Tutorial: Turned hem

This is the procedure for creating a turned hem, as explained in my Message in the Static hat pattern. A couple of things before I get started – this turned hem will be shallower than the hem in the pattern because it’s for demonstration purposes. I’m also showing the process starting at the point where you fold the hem and start to pick up stitches to knit the two sides together, having previously knit the two sides of the hem separated by a purl row.

In the pictures, the orange stitch marker is the beginning-of-round marker; the green will be the removable marker used to align the first stitch of the CO round with the first row of the round on the needles to knit together the sides of the hem.

1. Weave in the CO end on the wrong side of the work – you need to do this now because you won’t be able to get to this yarn end once you knit together the two sides of the hem.

Weaving in the CO end on the WS of the hem.

Weaving in the CO end on the WS of the hem.

2. Fold the wrong sides of the hem together at the purl row.

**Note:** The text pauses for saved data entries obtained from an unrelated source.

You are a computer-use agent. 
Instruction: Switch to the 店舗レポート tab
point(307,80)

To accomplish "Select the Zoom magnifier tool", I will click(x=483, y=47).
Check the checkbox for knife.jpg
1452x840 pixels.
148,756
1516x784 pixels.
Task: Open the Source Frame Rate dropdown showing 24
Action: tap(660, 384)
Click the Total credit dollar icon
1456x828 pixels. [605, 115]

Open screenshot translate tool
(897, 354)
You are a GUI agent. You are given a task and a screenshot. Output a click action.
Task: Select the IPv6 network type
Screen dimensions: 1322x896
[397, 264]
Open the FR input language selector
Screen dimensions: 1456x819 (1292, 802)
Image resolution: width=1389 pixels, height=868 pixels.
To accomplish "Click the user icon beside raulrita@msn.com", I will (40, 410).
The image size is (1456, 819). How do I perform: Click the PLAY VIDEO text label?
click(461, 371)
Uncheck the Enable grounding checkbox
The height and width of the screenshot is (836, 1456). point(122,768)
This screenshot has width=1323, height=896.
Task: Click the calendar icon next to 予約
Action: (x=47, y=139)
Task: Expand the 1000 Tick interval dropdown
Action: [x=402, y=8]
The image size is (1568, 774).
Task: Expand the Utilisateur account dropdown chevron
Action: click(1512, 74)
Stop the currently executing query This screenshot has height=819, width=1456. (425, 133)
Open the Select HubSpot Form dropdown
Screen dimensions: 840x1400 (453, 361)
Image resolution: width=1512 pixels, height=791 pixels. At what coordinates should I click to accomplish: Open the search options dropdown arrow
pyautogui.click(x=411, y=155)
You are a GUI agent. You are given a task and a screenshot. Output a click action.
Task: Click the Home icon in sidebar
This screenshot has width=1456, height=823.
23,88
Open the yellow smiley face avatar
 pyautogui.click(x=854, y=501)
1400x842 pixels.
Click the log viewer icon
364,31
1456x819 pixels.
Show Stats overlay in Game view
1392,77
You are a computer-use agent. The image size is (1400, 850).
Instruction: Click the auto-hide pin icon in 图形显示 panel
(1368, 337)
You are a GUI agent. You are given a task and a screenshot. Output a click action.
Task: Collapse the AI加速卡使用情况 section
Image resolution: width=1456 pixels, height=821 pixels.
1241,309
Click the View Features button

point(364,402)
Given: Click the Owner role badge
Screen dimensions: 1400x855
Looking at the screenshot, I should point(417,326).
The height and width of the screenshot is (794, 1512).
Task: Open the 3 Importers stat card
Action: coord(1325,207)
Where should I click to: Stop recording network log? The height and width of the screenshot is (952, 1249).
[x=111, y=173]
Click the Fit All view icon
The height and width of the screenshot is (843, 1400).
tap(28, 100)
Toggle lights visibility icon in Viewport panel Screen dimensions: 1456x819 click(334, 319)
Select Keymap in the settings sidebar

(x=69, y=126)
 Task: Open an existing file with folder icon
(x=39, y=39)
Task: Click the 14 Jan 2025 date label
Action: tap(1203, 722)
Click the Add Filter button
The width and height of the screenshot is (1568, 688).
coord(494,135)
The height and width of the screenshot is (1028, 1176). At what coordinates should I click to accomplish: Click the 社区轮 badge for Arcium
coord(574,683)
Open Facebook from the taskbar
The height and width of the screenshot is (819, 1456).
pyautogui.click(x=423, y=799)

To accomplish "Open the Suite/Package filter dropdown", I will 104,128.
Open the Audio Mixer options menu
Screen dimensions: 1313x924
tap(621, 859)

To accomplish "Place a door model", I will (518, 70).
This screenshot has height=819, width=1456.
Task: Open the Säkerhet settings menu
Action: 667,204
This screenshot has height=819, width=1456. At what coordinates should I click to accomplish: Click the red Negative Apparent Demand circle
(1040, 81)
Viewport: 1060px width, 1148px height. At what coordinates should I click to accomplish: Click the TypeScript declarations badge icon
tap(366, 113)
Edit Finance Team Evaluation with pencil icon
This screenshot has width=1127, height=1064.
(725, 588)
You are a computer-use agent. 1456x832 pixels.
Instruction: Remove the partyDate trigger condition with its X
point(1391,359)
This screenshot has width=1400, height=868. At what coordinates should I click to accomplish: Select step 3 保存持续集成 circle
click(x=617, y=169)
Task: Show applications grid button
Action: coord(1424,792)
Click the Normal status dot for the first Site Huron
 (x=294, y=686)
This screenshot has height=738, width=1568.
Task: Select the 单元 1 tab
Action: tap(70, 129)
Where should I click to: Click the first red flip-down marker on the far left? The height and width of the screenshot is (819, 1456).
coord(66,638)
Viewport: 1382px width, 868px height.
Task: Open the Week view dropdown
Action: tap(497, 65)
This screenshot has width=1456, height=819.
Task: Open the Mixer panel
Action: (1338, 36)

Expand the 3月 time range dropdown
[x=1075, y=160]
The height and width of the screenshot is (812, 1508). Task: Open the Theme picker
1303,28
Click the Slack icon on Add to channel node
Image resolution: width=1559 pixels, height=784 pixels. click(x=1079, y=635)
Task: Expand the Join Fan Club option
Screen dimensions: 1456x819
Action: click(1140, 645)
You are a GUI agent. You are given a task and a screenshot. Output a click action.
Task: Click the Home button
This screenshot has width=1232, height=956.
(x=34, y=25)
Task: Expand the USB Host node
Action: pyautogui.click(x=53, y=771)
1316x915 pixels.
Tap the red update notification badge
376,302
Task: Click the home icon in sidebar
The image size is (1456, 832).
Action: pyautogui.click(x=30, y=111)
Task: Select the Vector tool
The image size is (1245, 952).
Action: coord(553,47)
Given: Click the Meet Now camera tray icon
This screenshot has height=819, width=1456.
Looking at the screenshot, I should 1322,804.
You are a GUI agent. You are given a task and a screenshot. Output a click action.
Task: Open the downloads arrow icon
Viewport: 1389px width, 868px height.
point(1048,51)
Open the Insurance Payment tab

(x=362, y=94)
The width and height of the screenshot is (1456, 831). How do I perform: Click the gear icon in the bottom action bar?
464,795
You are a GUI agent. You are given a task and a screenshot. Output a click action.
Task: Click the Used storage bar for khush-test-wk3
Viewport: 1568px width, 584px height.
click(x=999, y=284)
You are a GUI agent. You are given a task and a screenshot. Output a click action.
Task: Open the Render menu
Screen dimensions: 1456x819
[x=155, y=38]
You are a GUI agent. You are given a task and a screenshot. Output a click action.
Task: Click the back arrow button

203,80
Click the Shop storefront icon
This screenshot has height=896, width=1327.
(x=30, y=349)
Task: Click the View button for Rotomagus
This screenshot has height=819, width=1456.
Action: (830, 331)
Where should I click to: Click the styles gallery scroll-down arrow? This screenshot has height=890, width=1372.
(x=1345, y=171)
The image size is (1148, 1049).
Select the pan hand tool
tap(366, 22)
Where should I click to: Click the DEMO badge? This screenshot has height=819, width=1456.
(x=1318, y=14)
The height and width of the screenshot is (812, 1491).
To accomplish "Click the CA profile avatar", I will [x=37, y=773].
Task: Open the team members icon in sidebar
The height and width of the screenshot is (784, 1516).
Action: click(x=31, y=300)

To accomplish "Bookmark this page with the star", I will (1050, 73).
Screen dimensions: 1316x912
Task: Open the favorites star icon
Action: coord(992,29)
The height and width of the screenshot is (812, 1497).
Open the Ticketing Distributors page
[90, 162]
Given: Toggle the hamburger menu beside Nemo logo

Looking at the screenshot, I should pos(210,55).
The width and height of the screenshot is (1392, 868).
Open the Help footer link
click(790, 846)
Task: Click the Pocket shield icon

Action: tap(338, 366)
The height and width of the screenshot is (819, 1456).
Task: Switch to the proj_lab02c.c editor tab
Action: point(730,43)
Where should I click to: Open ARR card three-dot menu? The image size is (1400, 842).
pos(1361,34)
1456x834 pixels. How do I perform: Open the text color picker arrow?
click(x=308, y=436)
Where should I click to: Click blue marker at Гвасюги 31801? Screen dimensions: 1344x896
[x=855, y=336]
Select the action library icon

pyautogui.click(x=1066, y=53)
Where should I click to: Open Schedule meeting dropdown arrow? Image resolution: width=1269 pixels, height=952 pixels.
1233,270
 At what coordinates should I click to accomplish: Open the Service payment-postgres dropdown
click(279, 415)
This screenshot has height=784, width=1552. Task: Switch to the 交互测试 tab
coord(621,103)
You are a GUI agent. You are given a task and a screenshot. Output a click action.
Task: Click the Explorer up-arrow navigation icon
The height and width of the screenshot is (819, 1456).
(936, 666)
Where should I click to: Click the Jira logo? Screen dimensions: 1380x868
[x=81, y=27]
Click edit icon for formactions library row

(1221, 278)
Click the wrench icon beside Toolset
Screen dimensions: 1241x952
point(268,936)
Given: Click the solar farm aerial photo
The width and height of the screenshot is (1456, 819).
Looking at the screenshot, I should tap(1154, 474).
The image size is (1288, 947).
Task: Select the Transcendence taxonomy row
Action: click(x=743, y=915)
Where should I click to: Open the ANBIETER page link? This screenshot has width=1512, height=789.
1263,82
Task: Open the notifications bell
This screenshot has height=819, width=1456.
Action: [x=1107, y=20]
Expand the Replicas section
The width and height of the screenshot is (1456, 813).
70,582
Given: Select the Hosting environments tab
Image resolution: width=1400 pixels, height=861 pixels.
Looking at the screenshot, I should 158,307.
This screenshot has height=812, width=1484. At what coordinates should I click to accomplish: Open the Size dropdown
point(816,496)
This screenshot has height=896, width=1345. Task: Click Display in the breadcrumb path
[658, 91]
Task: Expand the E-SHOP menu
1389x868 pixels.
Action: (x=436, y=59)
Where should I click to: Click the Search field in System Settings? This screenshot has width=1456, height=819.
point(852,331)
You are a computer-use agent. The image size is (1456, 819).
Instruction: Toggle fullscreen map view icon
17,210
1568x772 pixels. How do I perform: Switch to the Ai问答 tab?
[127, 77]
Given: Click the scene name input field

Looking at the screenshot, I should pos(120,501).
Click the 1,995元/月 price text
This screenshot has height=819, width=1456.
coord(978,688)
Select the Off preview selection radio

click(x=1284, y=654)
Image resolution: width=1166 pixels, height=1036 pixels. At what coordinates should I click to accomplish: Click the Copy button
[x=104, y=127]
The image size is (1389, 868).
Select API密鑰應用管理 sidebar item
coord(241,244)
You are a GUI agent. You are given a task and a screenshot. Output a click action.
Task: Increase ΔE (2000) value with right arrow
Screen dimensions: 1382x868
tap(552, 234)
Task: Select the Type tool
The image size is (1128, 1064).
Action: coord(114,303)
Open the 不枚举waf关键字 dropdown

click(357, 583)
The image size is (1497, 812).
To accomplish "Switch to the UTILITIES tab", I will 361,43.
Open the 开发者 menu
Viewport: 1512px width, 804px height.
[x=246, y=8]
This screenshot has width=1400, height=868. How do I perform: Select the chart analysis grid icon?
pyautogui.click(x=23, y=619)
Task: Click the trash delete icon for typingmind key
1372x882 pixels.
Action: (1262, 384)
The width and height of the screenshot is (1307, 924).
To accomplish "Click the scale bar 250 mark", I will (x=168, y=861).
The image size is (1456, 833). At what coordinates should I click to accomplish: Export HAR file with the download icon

The hem before knitting it shut.

Here’s what your hem looks like prior to starting to knit it shut. Your purl row is smack in the middle of it all.

Folding the hem at the purl row

Folding the hem to prepare to pick up the first stitch from the CO edge. I’m pinching it just next to the purl row on both sides to get things lined up..

3. If you haven’t done so already, mark the first stitch of the round on the CO edge with a removable stitch marker (one of those little plastic padlocks would be perfect, as would a knitter’s/coilless safety pin). This will help you line up your stitches as you get started on knitting the sides of the hems together.

Shows removable marker placed at 1st stitch of CO edge

I’ve just placed the removable stitch marker. To help locate the first stitch on the CO edge, follow the tail that you wove in at the beginning of this process. It’ll be right next to that tail.

Shows what's meant by "both arms"

The yarn needle here is going under both arms of the stitch on the CO edge – they form that sideways V. If you crochet, this should look pretty familiar.

4. Align both arms of the first stitch on the CO edge with the first stitch in the round currently on the needle, stick your right needle through all three strands of yarn, and knit both stitches together. I sometimes find it helpful to pick up the stitch from the CO edge with the right needle and then slip it knitwise onto the left needle before knitting the stitches together.

Right needle used to pick up CO edge stitch

Here’s what I mean by taking the CO-edge stitch on my right needle and using the right needle to place that stitch on the left needle.

CO edge stitch slipped and ready to be knit together with 1st stitch of the round

Here’s the CO edge stitch (the two strands nearest the tip of the left needle) ready to be knit together with the first stitch in the round currently on the needle (the single strand just to the left of the CO edge stitch).

First stitch from needle knit together with first stitch from CO edge

And here’s that first stitch from the current round, knit together with the first stitch from the CO edge. I’ve removed the green stitch marker to more easily knit the three strands together.

5. Continue around the hem, picking up 1 stitch on the CO edge for each stitch currently on the needle and knitting both stitches together to close the turned hem.

Almost-completed hem

The turned hem mostly complete, as seen from above. The little “pocket” to the right of the orange stitch marker is the section that hasn’t yet been knit shut.

WS view of completed section of the turned hem

Here’s what your WS will look like once you’ve completed part of the hem. The purl ridge is at the bottom.

6. When you get to the last few stitches, you may find it slightly difficult to pick up the stitches, depending on the gauge at which you’re knitting/yarn that you’re using/needle configuration. That’s pretty normal.

7. If the pattern has you start working in a different color for the part after the turned hem, break the hem color and leave a 6-8″/15-20 cm tail to weave in later.